Our Process

Guiding You Through Your Financial Lifecycle

During the planning process, we pride ourselves on educating our clients with the information and tools necessary for success. We interpret the professional jargon, filter the pertinent, and translate simple and easy-to-understand concepts that clients can grasp, appreciate, and implement to help create their plan to fulfill added peace of mind for their golden years.

Throughout the planning process, our focus is centered around the four phases of one’s financial lifecycle:

  • Accumulation
  • Preservation
  • Distribution
  • Legacy

As one crosses the threshold of accumulation (working years) to distribution (retirement), your income not only becomes needed but establishes the base of your lifestyle, which needs to be accounted for without fluctuation or variables outside of your control. Interest rates, market fluctuation, geo-political risk, etc. are a few items that should not affect the frequency and value of the paycheck deposited into your checking account on a monthly basis.

Secure Income

In retirement planning, a priority must be placed on secure income. In our experience, the happiest retirees are typically the ones with reliable and systematic monthly income. We help by identifying which retirement income should be placed in income-producing assets, and in what products or strategies to place these assets.

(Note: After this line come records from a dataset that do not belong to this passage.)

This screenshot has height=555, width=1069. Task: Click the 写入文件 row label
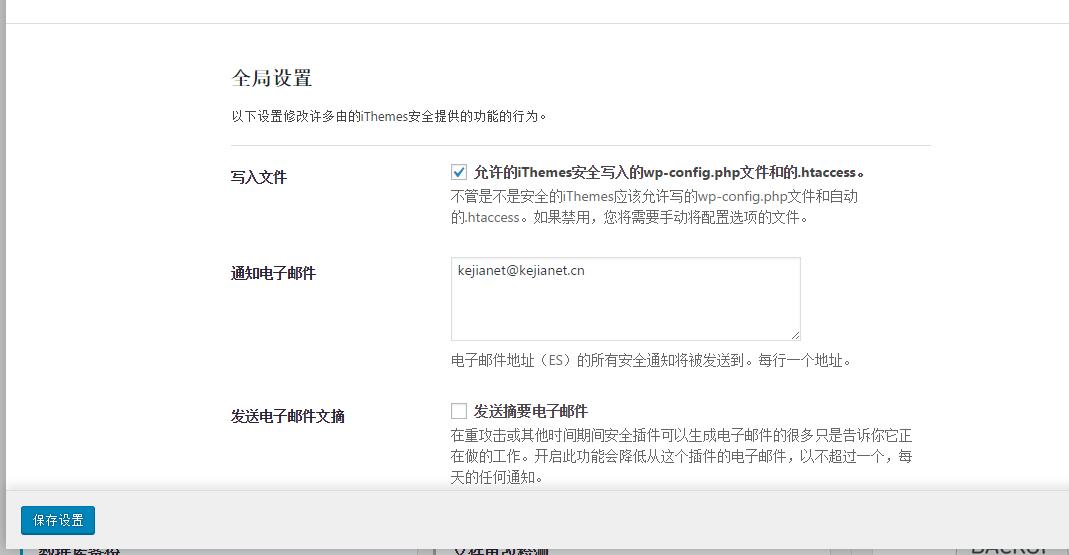[x=259, y=177]
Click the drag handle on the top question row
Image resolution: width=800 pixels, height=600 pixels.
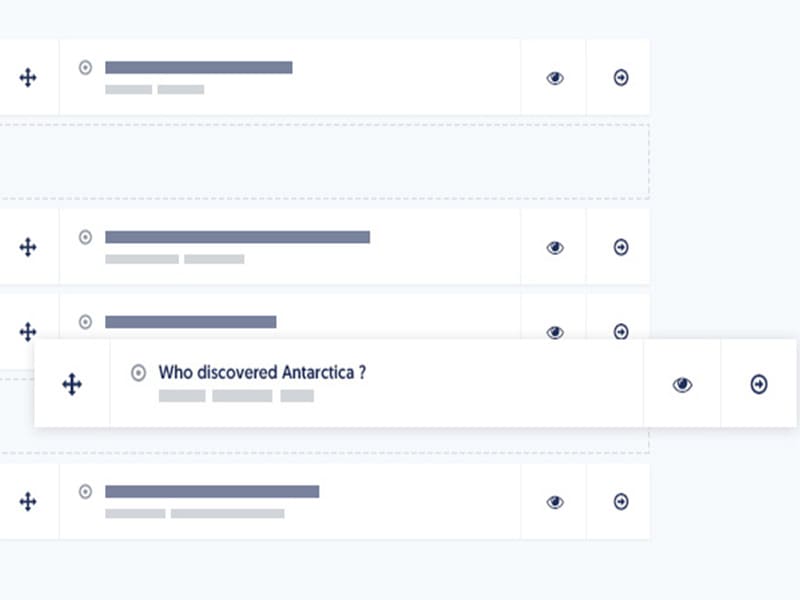pos(28,75)
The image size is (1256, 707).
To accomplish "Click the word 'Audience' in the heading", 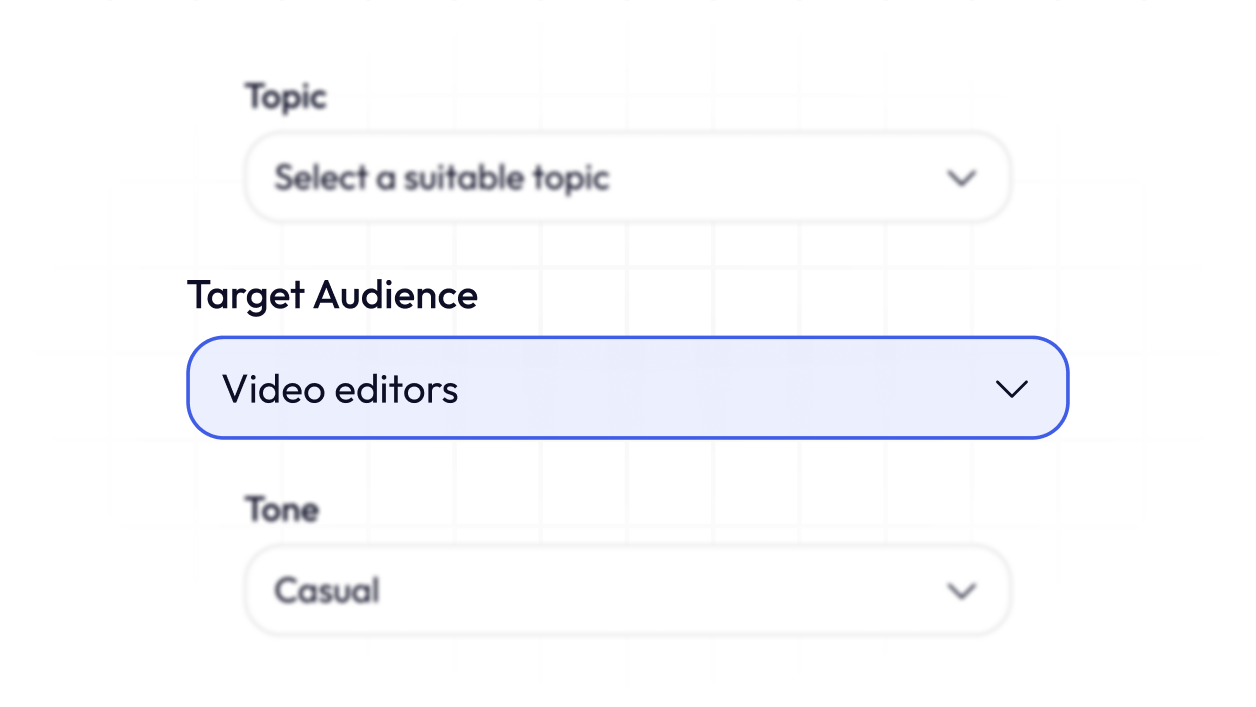I will [x=395, y=296].
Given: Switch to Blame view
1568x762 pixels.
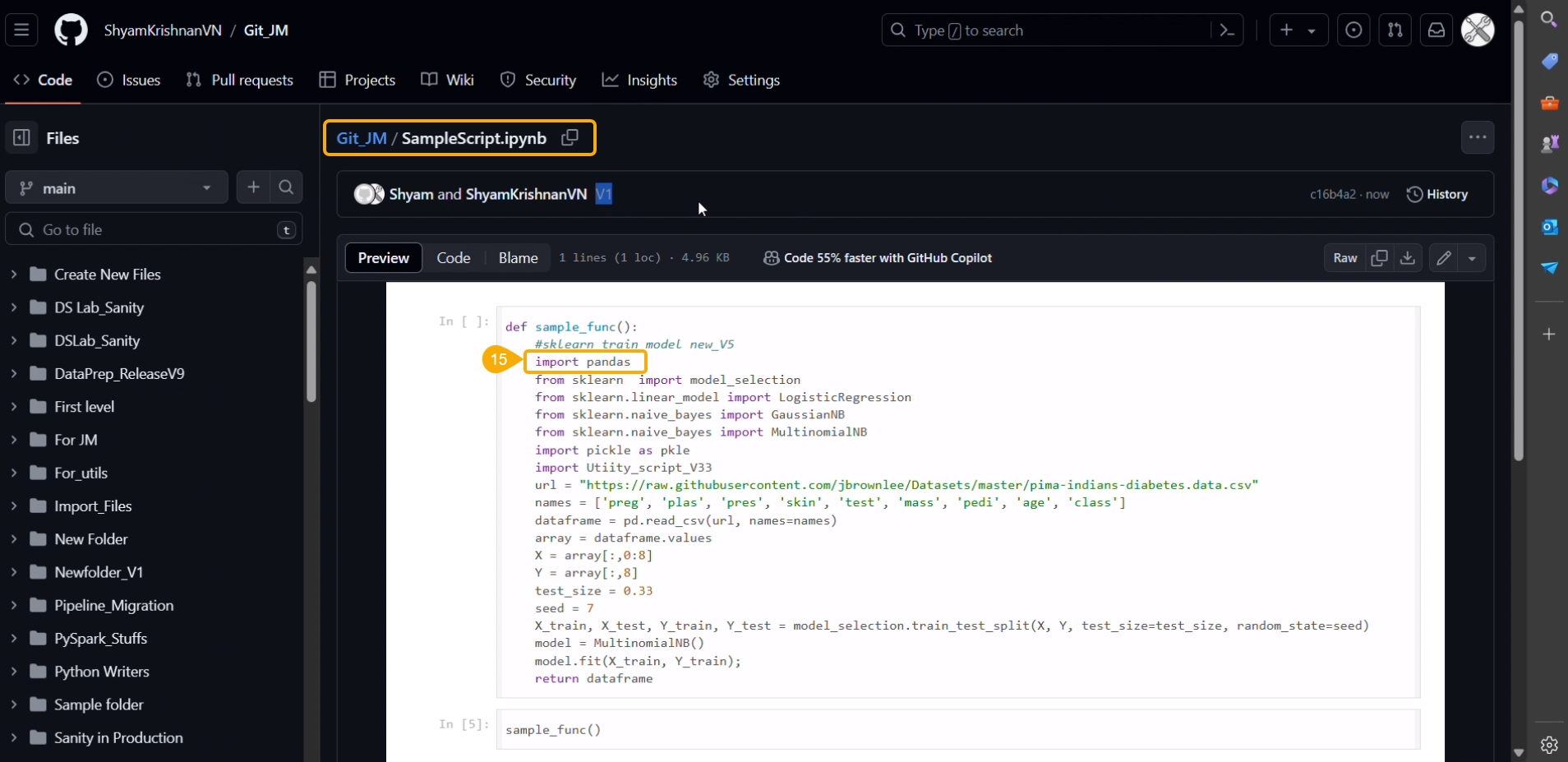Looking at the screenshot, I should pos(518,258).
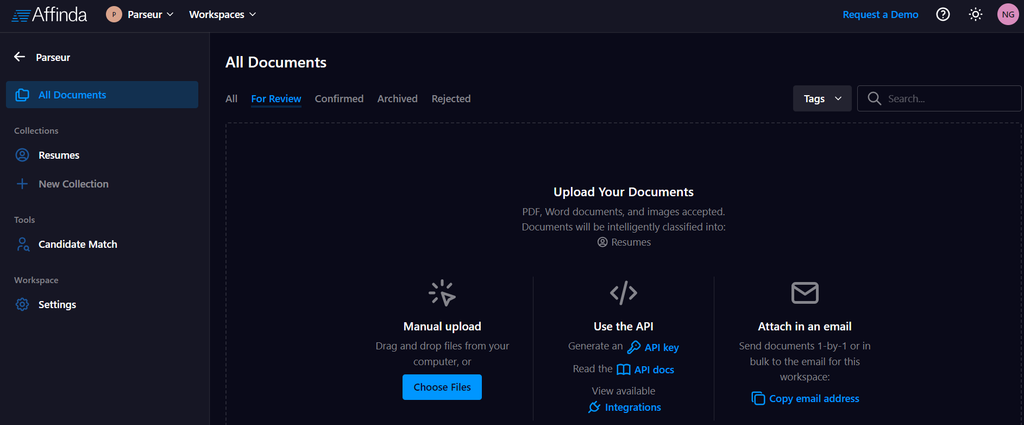Image resolution: width=1024 pixels, height=425 pixels.
Task: Expand the Workspaces dropdown
Action: (x=222, y=15)
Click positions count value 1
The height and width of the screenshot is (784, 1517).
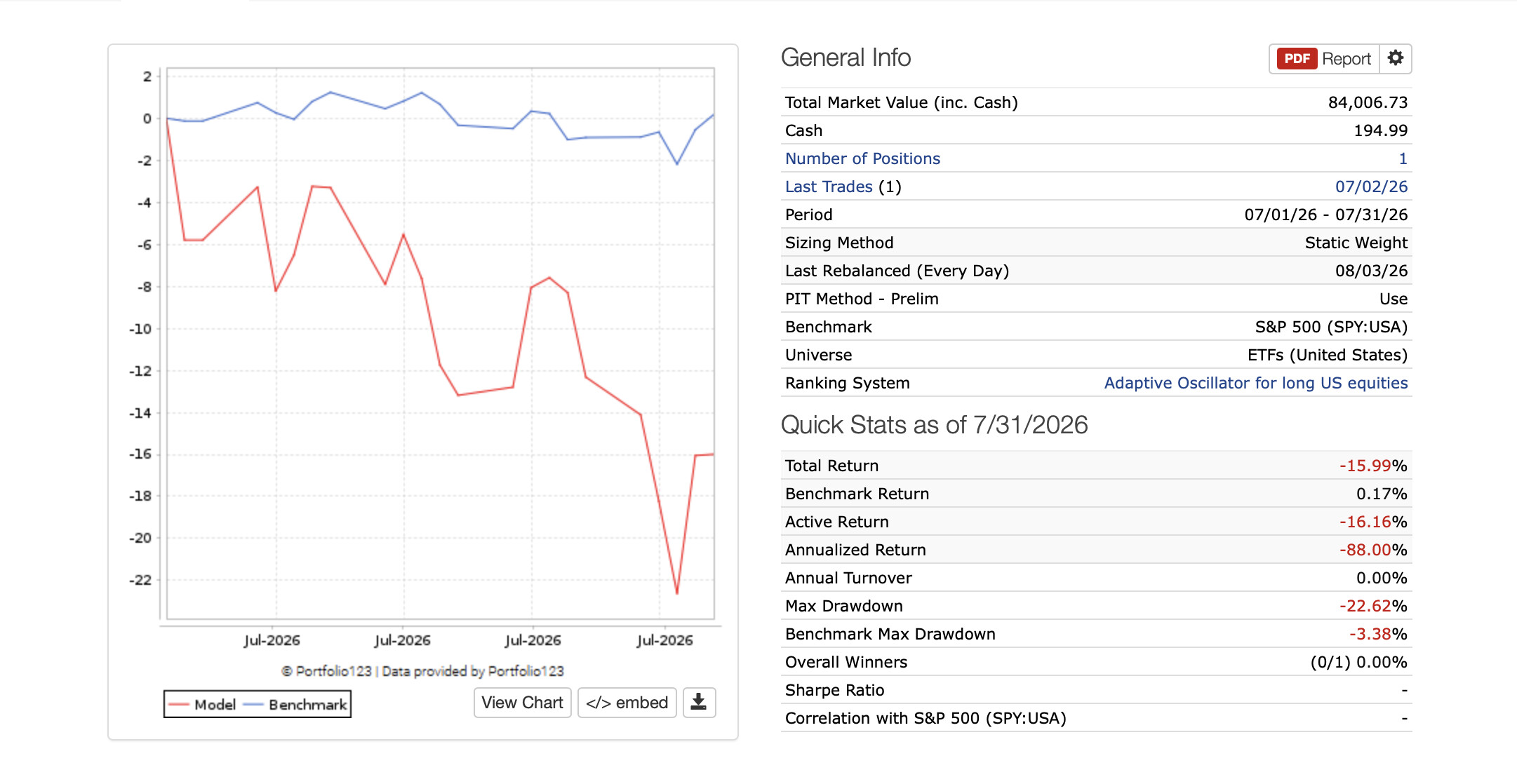pyautogui.click(x=1403, y=158)
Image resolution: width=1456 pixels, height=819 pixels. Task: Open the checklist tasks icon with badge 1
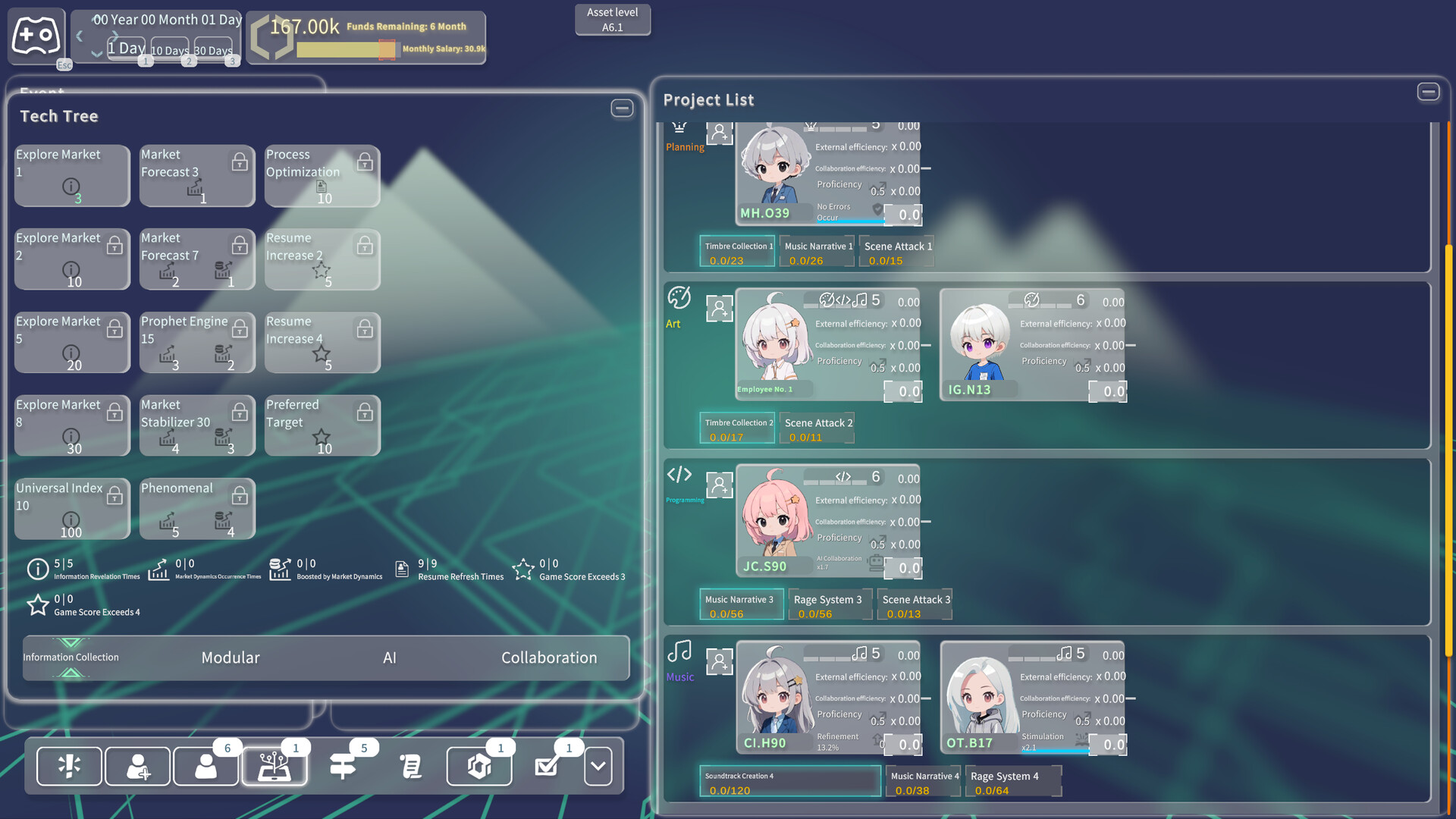click(547, 767)
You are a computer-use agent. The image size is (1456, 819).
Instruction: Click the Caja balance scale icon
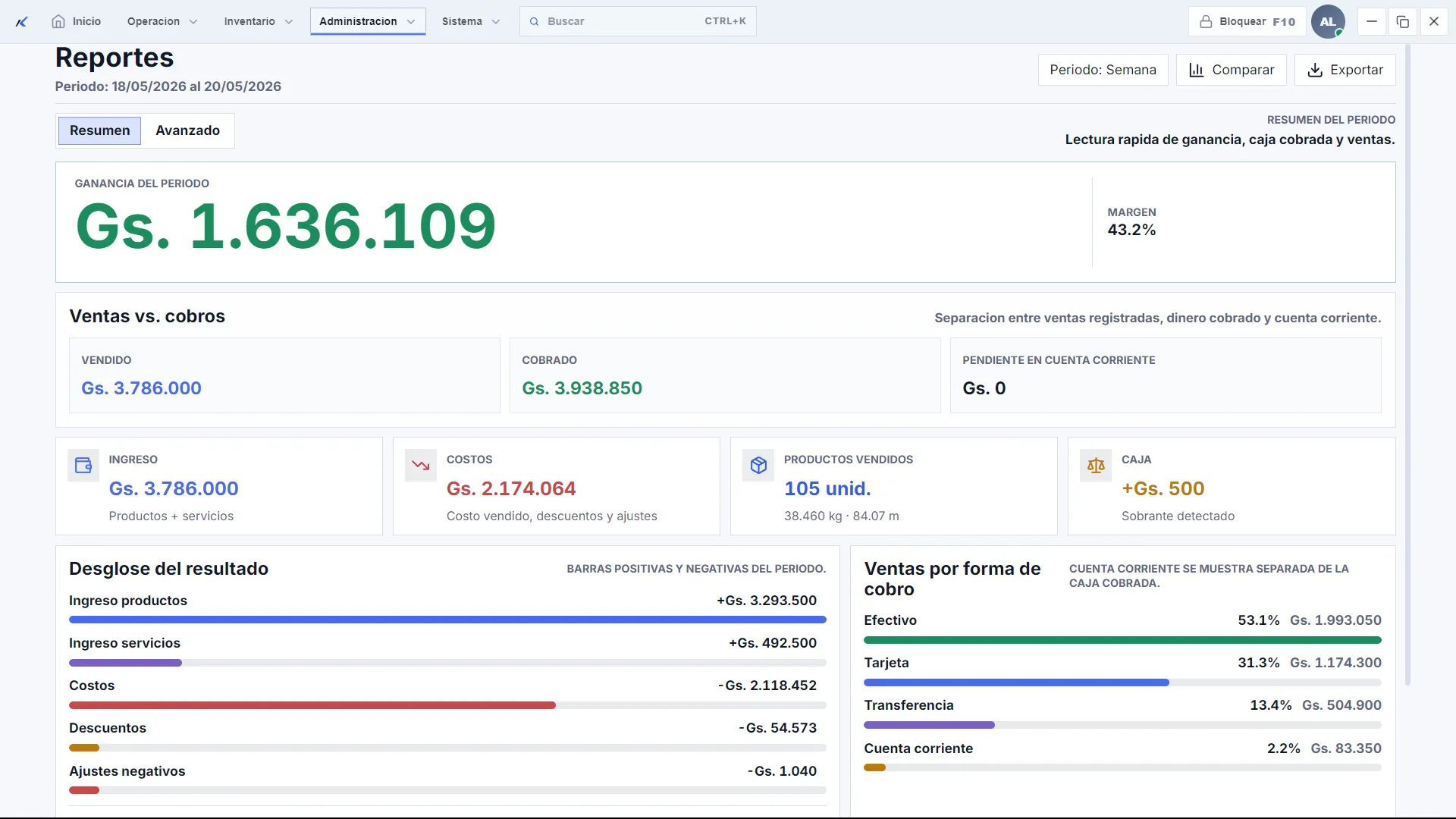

Once we have worked to build a retirement income floor, we build on that with your growth portfolio. Remember that you still need to place emphasis on preservation, which may depend on your personality or on the amount of reliable income you have coming in each month. One thing is true: You’re not going to start your career over and re-earn all of this money, so let’s invest with downside protection. Our portfolios feature a trailing stop loss that follows your investments up, helping you hold onto the gains you’ve made during a bull market. Fewer losses can help protect you from years of trying to recover your retirement, which can potentially provide added peace of mind and have tangible benefits such as more money to upgrade your car or take a European river cruise.

Accounting for Taxes

Within the next 10 years, the Congressional Budget Office has projected the national debt to rise to approximately 98% of the U.S. GDP.1 The U.S. government will need a way to pay for programs that the country has become entitled to and depends upon. Lower spending, hyperinflation, and raising taxes are all tactics the government could use to make up the deficit. Out of the three listed, which seems the most easy and logical? If you guessed raising taxes, then you think like we do.

In order to help make certain that you keep most of your hard-earned dollars, tax planning needs to be implemented years in advance. Tax planning is NOT done between February and April 15 while handing over your shoe box of receipts to a tax preparer. Tax planning techniques are established and utilized throughout the year to take full advantage of the Internal Revenue Code, which is ever-changing.

Consider Roth Conversions

Are you wondering if Roth conversions are right for you? Have you thought about selling an investment property, but capital gains taxes are keeping you from it? Maybe you have an ongoing or future RMD that’s creating tax bills that you would like to get rid of?

We address everything mentioned above and more in our comprehensive retirement income tax analysis. In fact, we don’t look at taxes as a separate topic. We analyze every source of your retirement income simultaneously to determine the most tax-efficient strategy and show you exactly what you can expect to pay in retirement. Taxes are inevitable, but you shouldn’t have to pay more than you have to!